From mboxrd@z Thu Jan  1 00:00:00 1970
Return-Path: <avi@redhat.com>
Received: from mx1.redhat.com (mx1.redhat.com [209.132.183.28])
	by ozlabs.org (Postfix) with ESMTP id C1AFA1007F1
	for <linuxppc-dev@lists.ozlabs.org>;
	Thu,  1 Jul 2010 22:43:57 +1000 (EST)
Message-ID: <4C2C8D8A.7080103@redhat.com>
Date: Thu, 01 Jul 2010 15:43:54 +0300
From: Avi Kivity <avi@redhat.com>
MIME-Version: 1.0
To: Alexander Graf <agraf@suse.de>
Subject: Re: [PATCH 0/2] Faster MMU lookups for Book3s v3
References: <1277903926-12786-1-git-send-email-agraf@suse.de>
	<4C2C43C0.4000400@redhat.com>
	<7F9C2F52-3E95-4A22-B973-DACEBC95E5F4@suse.de>
	<4C2C547E.7010404@redhat.com> <4C2C6745.8040001@suse.de>
	<4C2C78AC.3070605@redhat.com> <4C2C89D6.3090401@suse.de>
In-Reply-To: <4C2C89D6.3090401@suse.de>
Content-Type: text/plain; charset=ISO-8859-1; format=flowed
Cc: linuxppc-dev <linuxppc-dev@lists.ozlabs.org>,
	KVM list <kvm@vger.kernel.org>, kvm-ppc@vger.kernel.org
List-Id: Linux on PowerPC Developers Mail List <linuxppc-dev.lists.ozlabs.org>
List-Unsubscribe: <https://lists.ozlabs.org/options/linuxppc-dev>,
	<mailto:linuxppc-dev-request@lists.ozlabs.org?subject=unsubscribe>
List-Archive: <http://lists.ozlabs.org/pipermail/linuxppc-dev>
List-Post: <mailto:linuxppc-dev@lists.ozlabs.org>
List-Help: <mailto:linuxppc-dev-request@lists.ozlabs.org?subject=help>
List-Subscribe: <https://lists.ozlabs.org/listinfo/linuxppc-dev>,
	<mailto:linuxppc-dev-request@lists.ozlabs.org?subject=subscribe>

On 07/01/2010 03:28 PM, Alexander Graf wrote:
>
>>
>>>    Wouldn't it speed up dirty bitmap flushing
>>> a lot if we'd just have a simple linked list of all sPTEs belonging to
>>> that memslot?
>>>
>>>        
>> The complexity is O(pages_in_slot) + O(sptes_for_slot).
>>
>> Usually, every page is mapped at least once, so sptes_for_slot
>> dominates.  Even when it isn't so, iterating the rmap base pointers is
>> very fast since they are linear in memory, while sptes are scattered
>> around, causing cache misses.
>>      
> Why would pages be mapped often?

It's not a question of how often they are mapped (shadow: very often; 
tdp: very rarely) but what percentage of pages are mapped.  It's usually 
100%.

> Don't you use lazy spte updates?
>    

We do, but given enough time, the guest will touch its entire memory.

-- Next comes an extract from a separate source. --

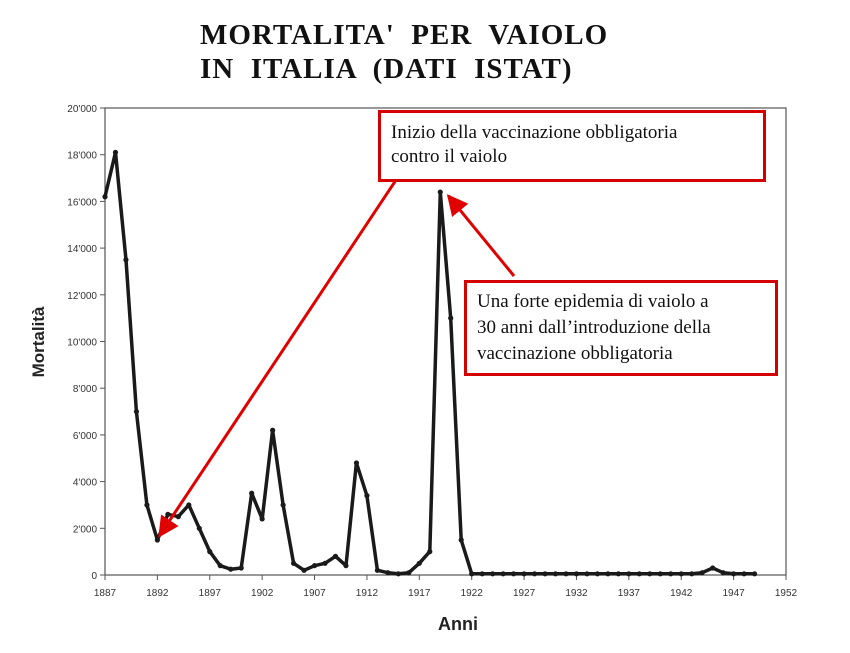 This screenshot has height=653, width=850. I want to click on x-tick-label: 1912, so click(368, 594).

>> Another consideration is that on x86, an spte occupies just 64 bits
>> (for the hardware pte); if there are multiple sptes per page (rare on
>> modern hardware), there is also extra memory for rmap chains;
>> sometimes we also allocate 64 bits for the gfn.  Having an extra
>> linked list would require more memory to be allocated and maintained.
>>      
> Hrm. I was thinking of not having an rmap but only using the chain. The
> only slots that would require such a chain would be the ones with dirty
> bitmapping enabled, so no penalty for normal RAM (unless you use kemari
> or live migration of course).
>    

You could also only chain writeable ptes.

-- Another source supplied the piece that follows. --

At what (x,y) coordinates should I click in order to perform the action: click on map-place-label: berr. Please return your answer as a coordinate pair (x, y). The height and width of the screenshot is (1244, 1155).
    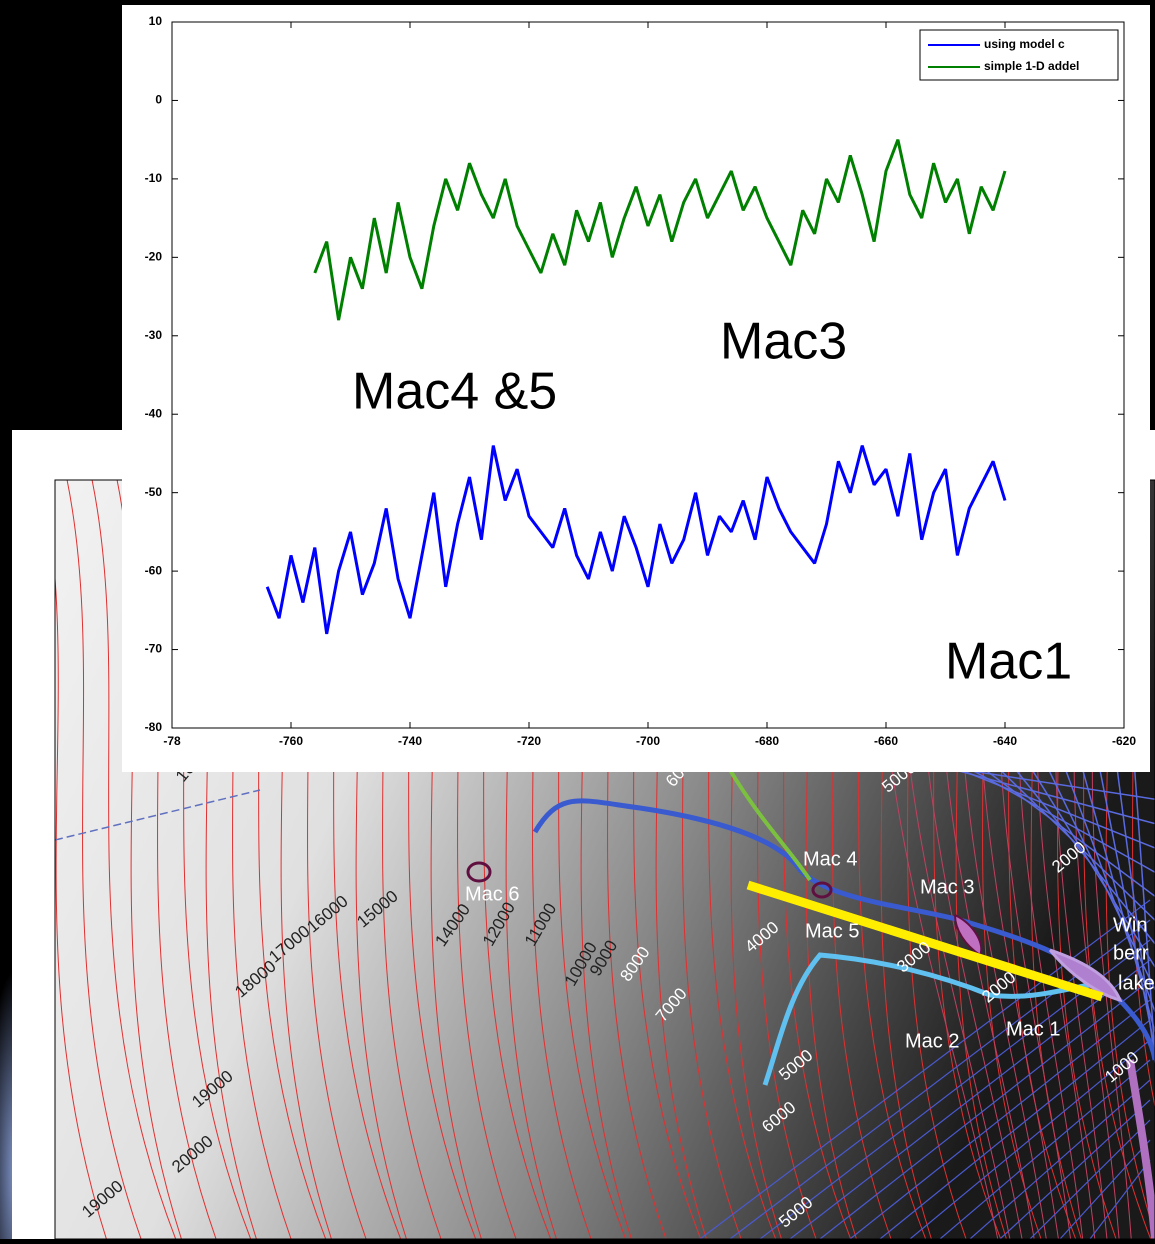
    Looking at the image, I should click on (1131, 953).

> But then again I probably do need an rmap for the mmu_notifier magic,
> right? But I'd rather prefer to have that code path be slow and the
> dirty bitmap invalidation fast than the other way around. Swapping is
> slow either way.
>    

It's not just swapping, it's also page ageing.  That needs to be fast.  
Does ppc have a hardware-set referenced bit?  If so, you need a fast 
rmap for mmu notifiers.

-- 
error compiling committee.c: too many arguments to function